Soirée vernissage, bulles de champagne, petits fours et pas lents. Murmures de phrases trempées dans des lotions capiteuses, rires échappés d’une hystérique accrochée à une coupe, j’observais ce monde aux murs blancs, tachetés d’œuvres d’art…

Et puis, seule, plantée devant un tableau qui ne me parlait pas, j’essayais de comprendre ce qu’il tentait de dire. L’homme s’avança vers moi pour ne plus me quitter. Il était là depuis près d’une demi heure à me débiter des phrases qui semblaient épuiser son souffle sans jamais le tarir. Je regardais ma montre avec ostentation. Comme il se parlait à lui-même, il ne remarqua pas cette discourtoisie. J’aurais d'ailleurs pu le laisser là avec son gargarisme de mots effervescents sans qu’il puisse même s’en apercevoir.

L’objet principal de la discussion ne tournait pas autour du tableau, ni autour de lui, non. L’unique sujet c’était lui.

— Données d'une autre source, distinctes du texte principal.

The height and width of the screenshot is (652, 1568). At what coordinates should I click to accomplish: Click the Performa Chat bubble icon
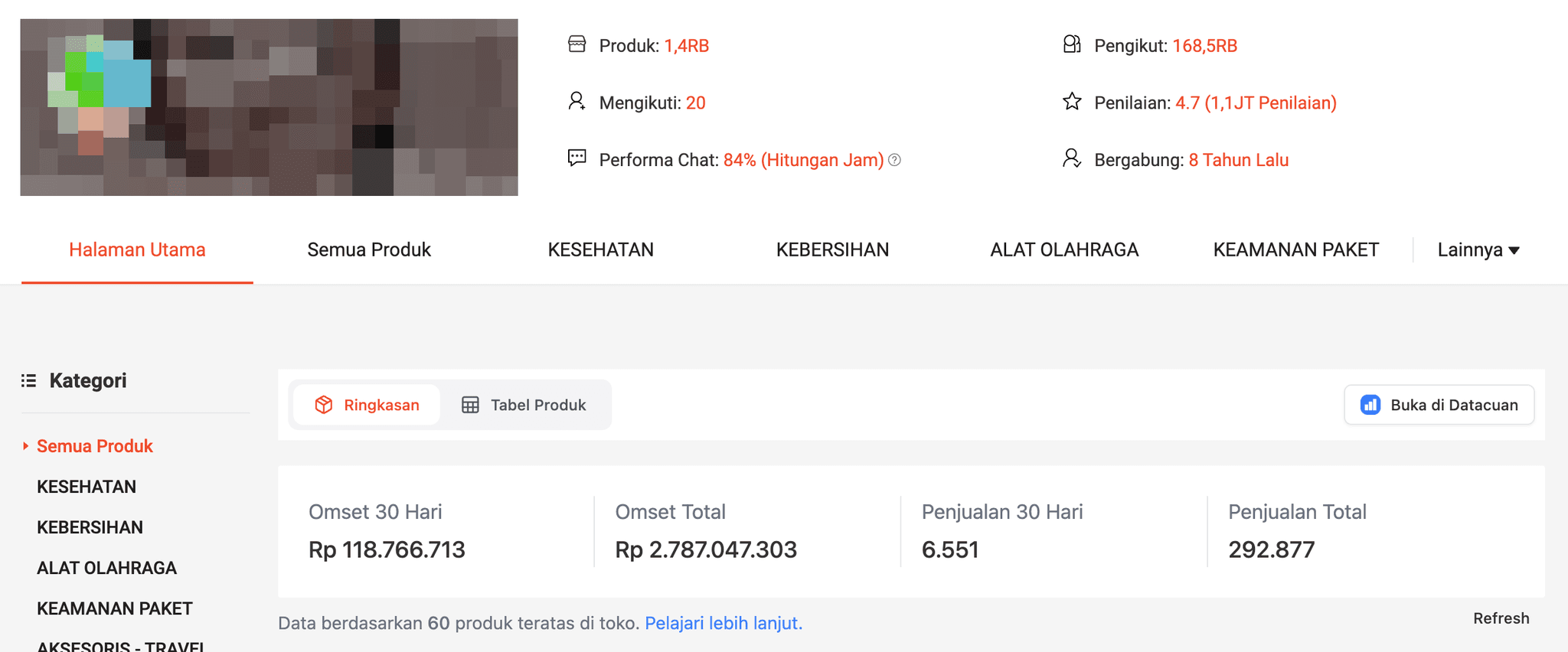577,158
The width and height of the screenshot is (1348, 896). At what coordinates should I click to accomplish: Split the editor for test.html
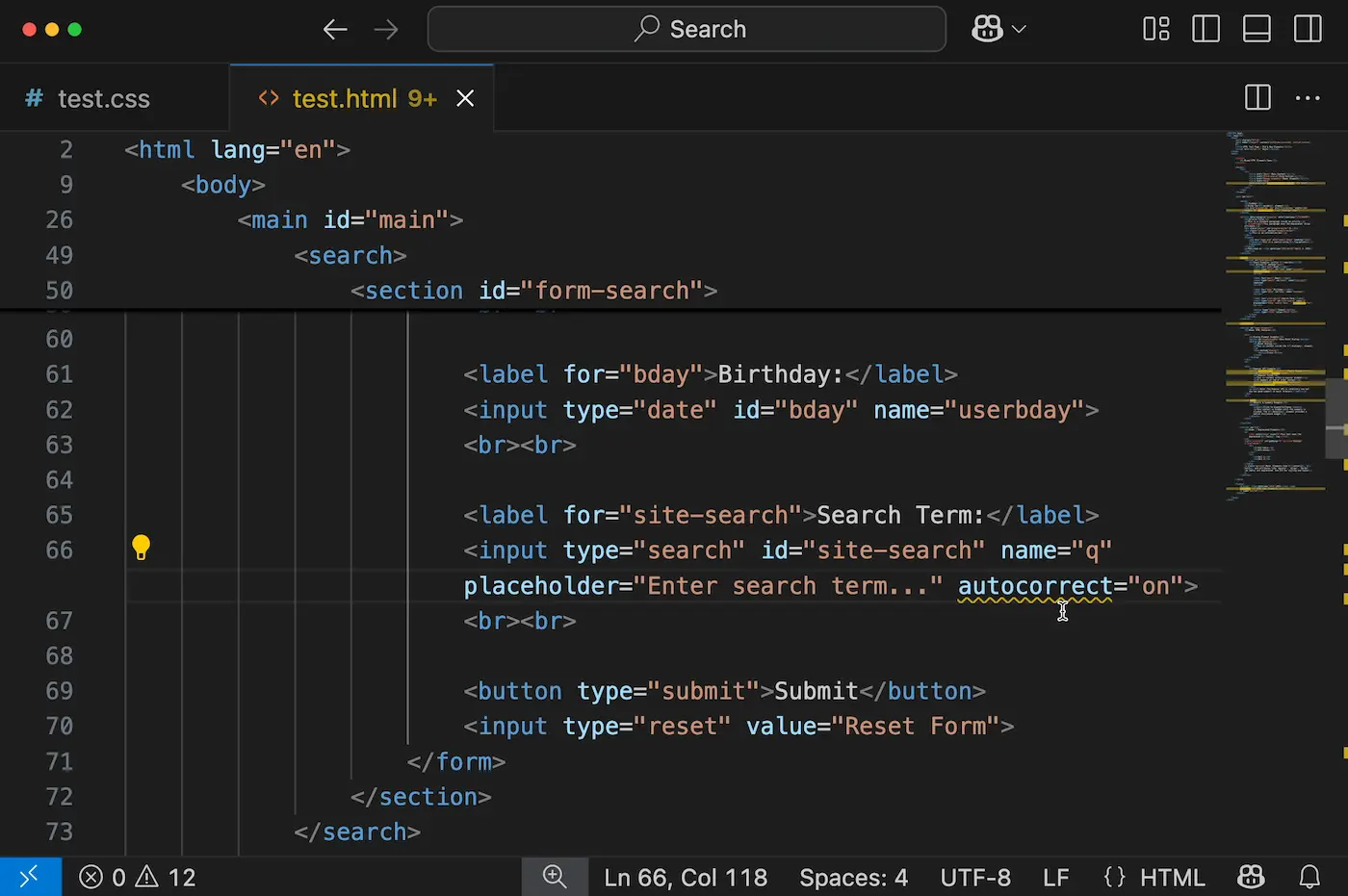coord(1257,97)
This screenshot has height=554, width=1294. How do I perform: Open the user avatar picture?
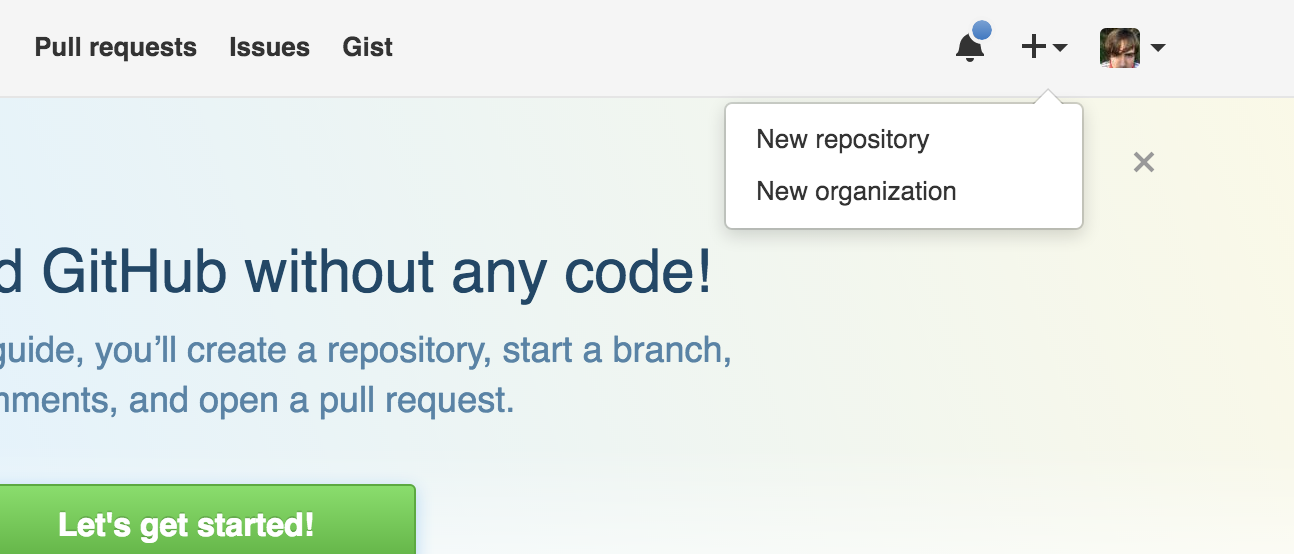coord(1120,47)
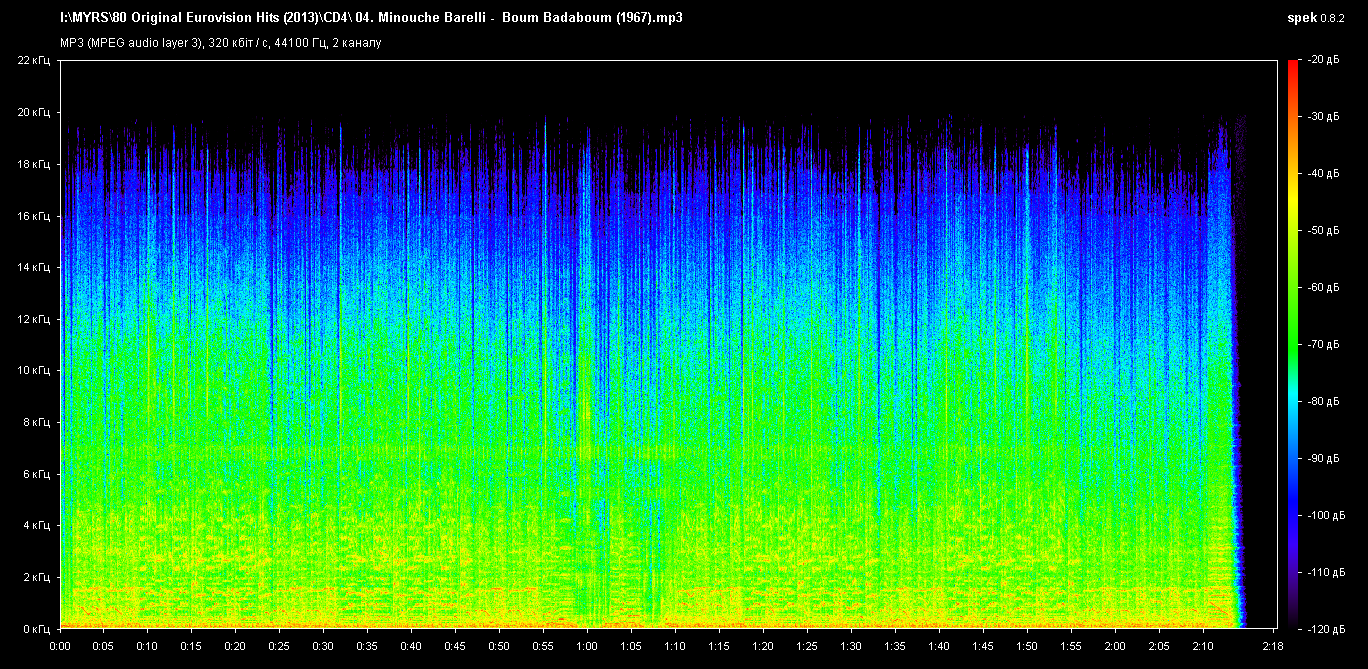Screen dimensions: 1368x669
Task: Click the -120 дБ legend label
Action: [1320, 629]
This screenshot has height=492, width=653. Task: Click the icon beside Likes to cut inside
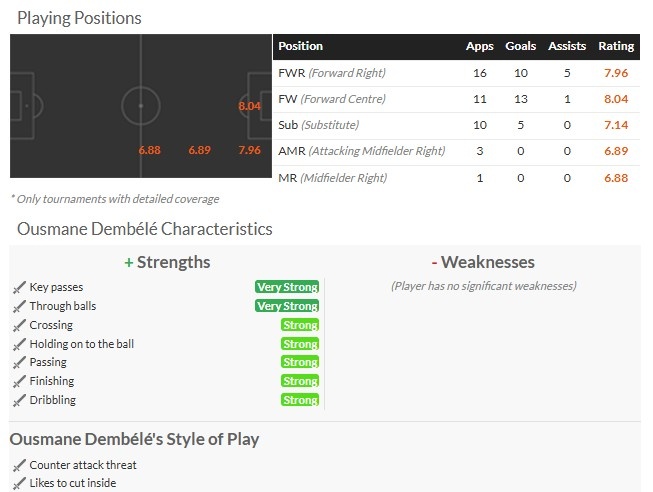click(x=18, y=484)
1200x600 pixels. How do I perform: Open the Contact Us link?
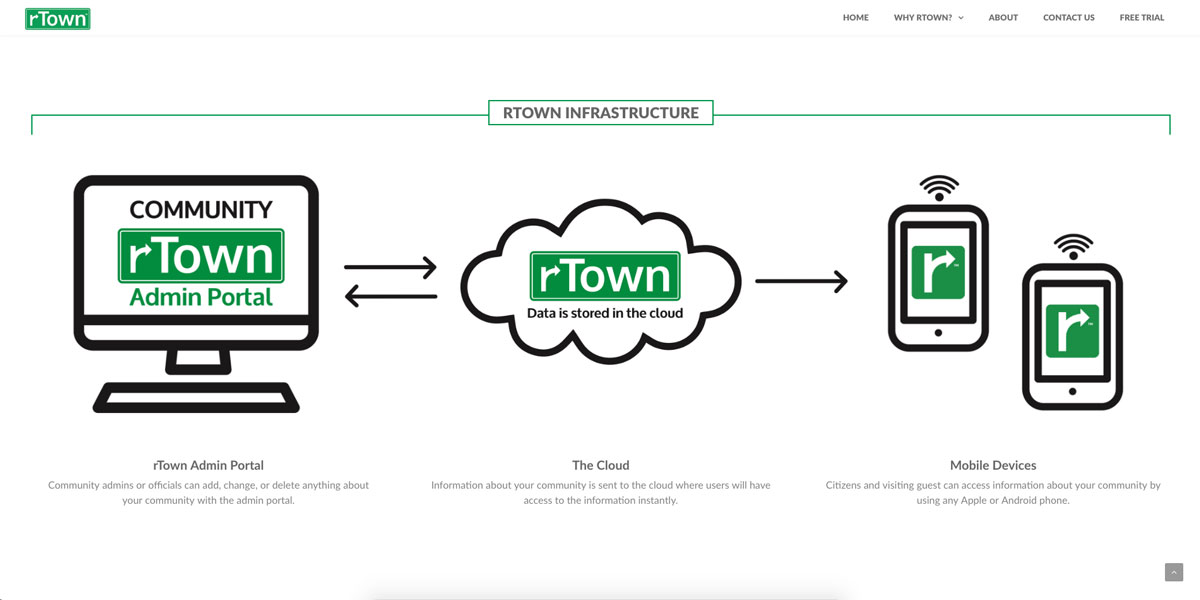coord(1068,18)
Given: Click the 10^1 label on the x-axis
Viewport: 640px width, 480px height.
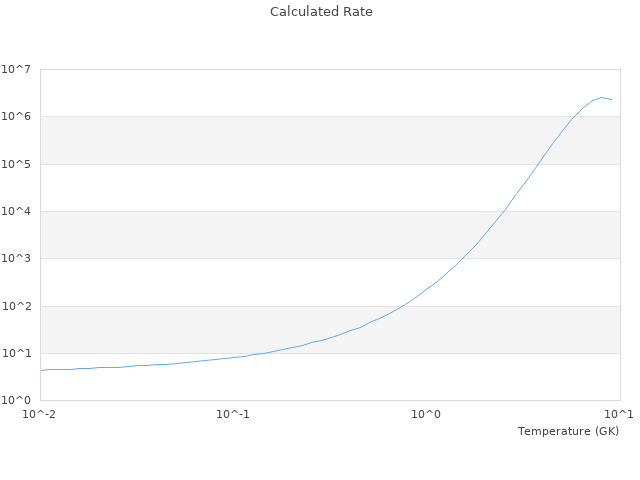Looking at the screenshot, I should tap(618, 414).
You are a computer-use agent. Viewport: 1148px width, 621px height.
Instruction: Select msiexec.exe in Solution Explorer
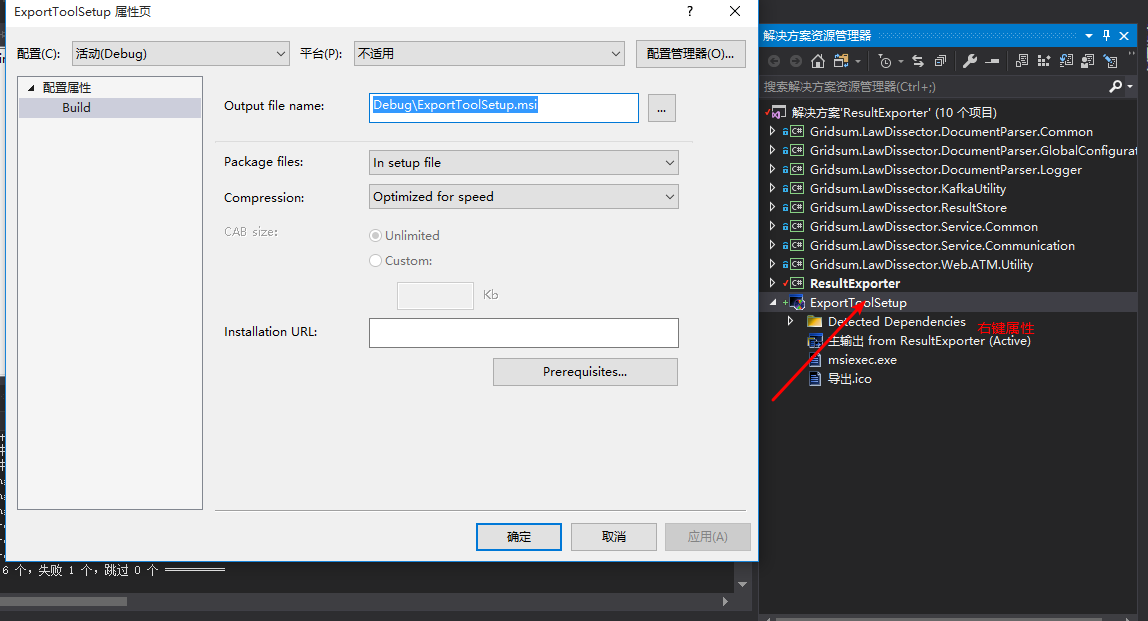862,360
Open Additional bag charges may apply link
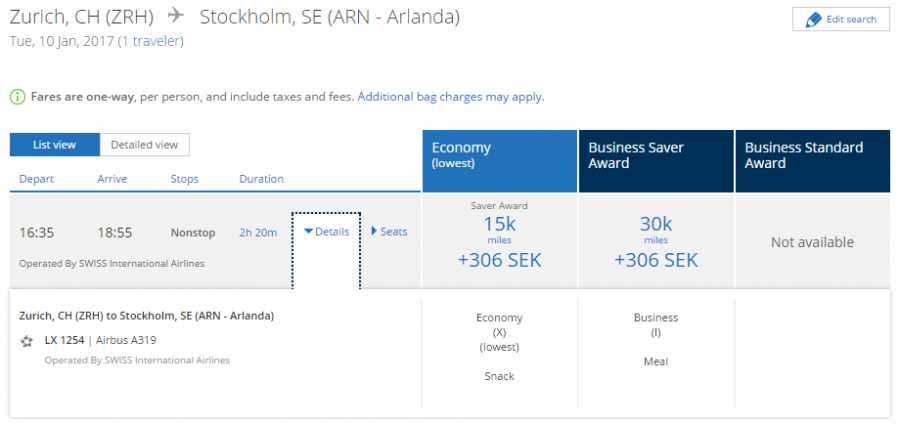900x425 pixels. tap(451, 97)
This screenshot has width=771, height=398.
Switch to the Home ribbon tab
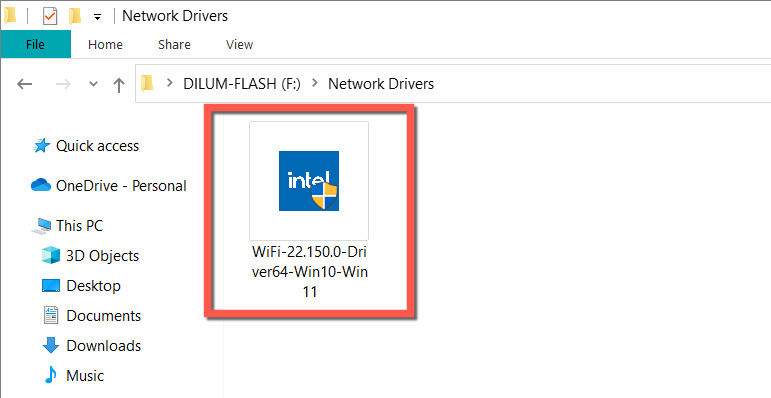point(105,44)
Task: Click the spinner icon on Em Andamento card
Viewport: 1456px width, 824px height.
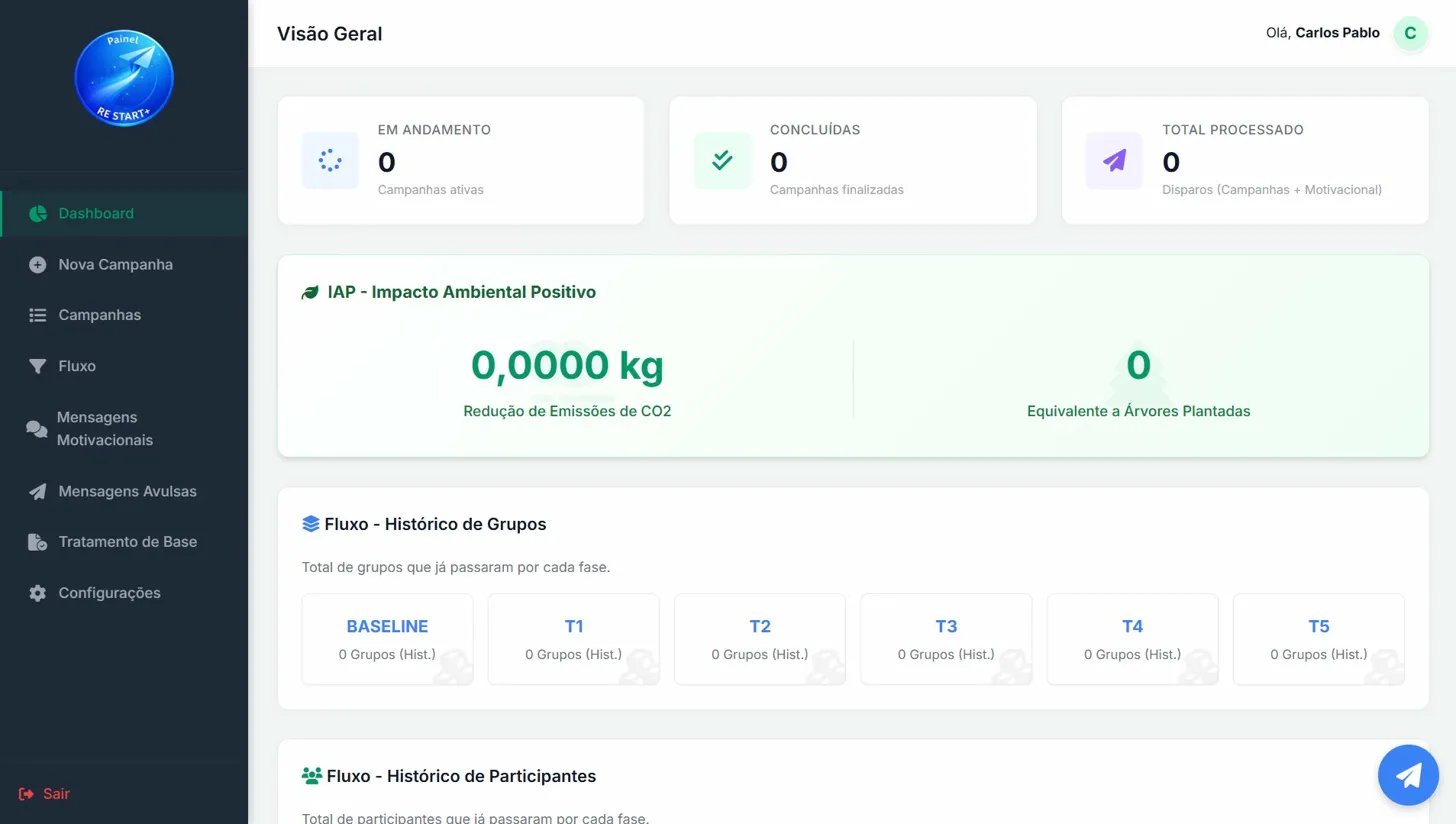Action: pos(330,160)
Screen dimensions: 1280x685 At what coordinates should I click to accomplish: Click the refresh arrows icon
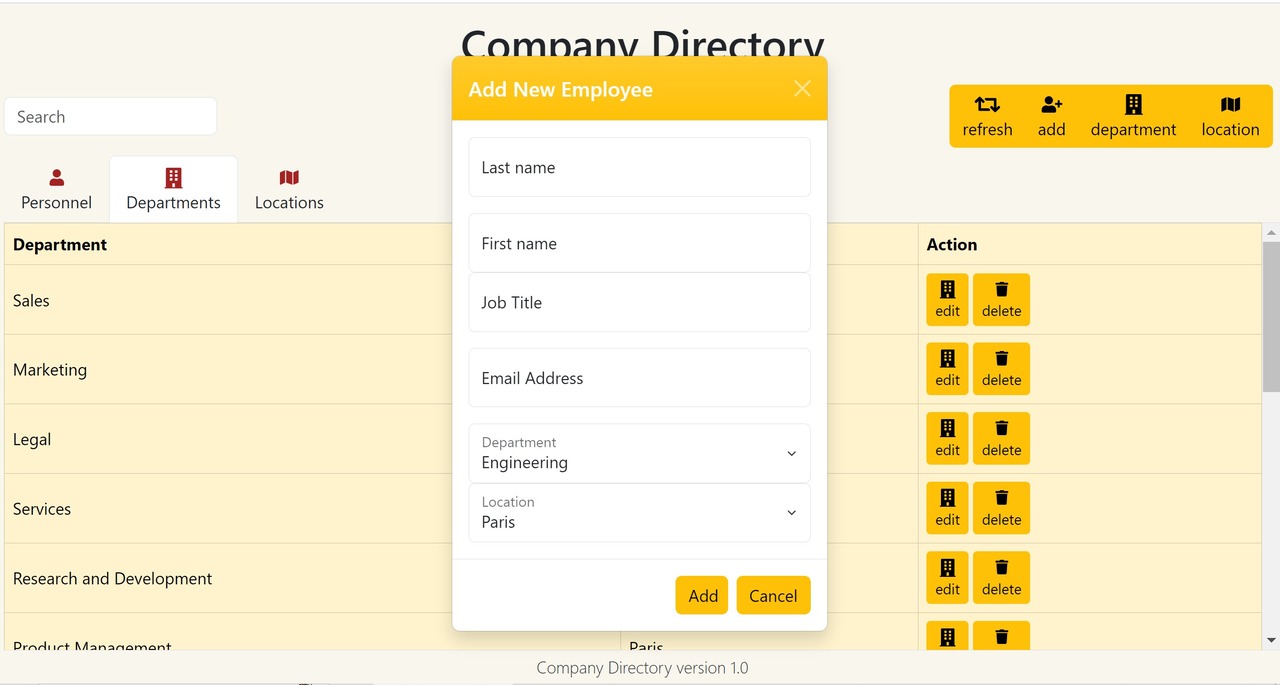(987, 104)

Son travail prenant, à lourdes responsabilités, sa voiture 10 chevaux diesel à vitres teintés, argent iridium métal, sa maison meulière sur trois étages, dressée au milieu d'un parc, sa merveilleuse épouse courageuse et inoxydable, ses quatre enfants vifs, intelligents, évidemment surdoués et promis à un brillant avenir, son lévrier afghan, bête à concours… Tout avait été passé au crible du monologue sans qu’il se soit inquiété le moins du monde quel était la récipiendaire de sa litanie d’autosatisfaction dégoulinante.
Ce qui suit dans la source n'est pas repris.